I think when a thing is being taught, it should be taught from the inside out. It might take a bit longer, a bit more effort, but it's better. It sticks. Of course, if you are interested, you can take it upon yourself to study deeper, find it yourself. IF you are interested.

As somebody once said "Education is wasted on the young". When you want to do it, you try harder. But when you need to do it, you rely on teachers. 

*Because that's the English short form, with an s, so I used to think that. Now I think it without an s. One adapts.


  1. Then he flunked math... "twice".

  2. I never understood math past the simple stuff. Once they put letters in it I got lost. However I managed to make it through all the high school math including all the math in the sciences like chemistry and physics. Then I did it all again through college. Calculus lost me and I had to take it three times and the last time I wore v neck short cropped t- shirts and I made a "B" in the class. I gave up at that point. I have no clue what the use in the real world would be of the math I spent years trying to do.

  3. Love the method in the video. Never come across that before.

    1. Makes you wonder how many other methods there are, doesn't it?

    2. The method wherin we use a calculator...

      We don't force our children to rub two sticks together to get light indoors, or heat.
      Why do we force them to figure out how to make numbers add up on paper, when we invented something to make it easier?

    3. Feelings are mixed on that, including mine. I think it's another example of how much do we need to understand what's going on. We don't usually need to rub sticks together, but it's a good idea to know HOW. Maybe my soup analogy wasn't so bad.

  4. I like that you fearlessly tread into the realm of numbers to find that there are other possibilities.

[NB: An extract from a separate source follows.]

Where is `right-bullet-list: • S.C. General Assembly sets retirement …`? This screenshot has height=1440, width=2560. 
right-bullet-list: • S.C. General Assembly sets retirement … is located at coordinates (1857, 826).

Many years ago, I attended a parent training at my eldest son's elementary school and was impressed with a man we could call a 'math expert' who either compiled or devised various methods of working with numbers. Astounded his audience, to be sure. Even with the eye-opening and exciting tips and pointers he shared, none of them stuck.

    I suppose the part where you mention the use of math as part of our regular, everyday experience is probably the most important. While many of us may use numbers at various times, we do not speak the "language" of math in quite the same way we do letter language(s). It is as though part of the brain does not want to deal with "all those" possibilities, too (or something like that).

    I've tried looking at math as another language, to learn that might open the door to possibilities. However, unless I am talking to a computer, I don't need to know binary code--in much the same way that unless I'm trying to talk to someone from China I don't need to know Mandarin or some other Asian language. It feels a shame to limit myself, but.... ;) ~ Blessings!

    1. If.......children were given exposure to this language regularly, in a way that made it familiar, made them comfortable with it, maybe they'd grow up fluent.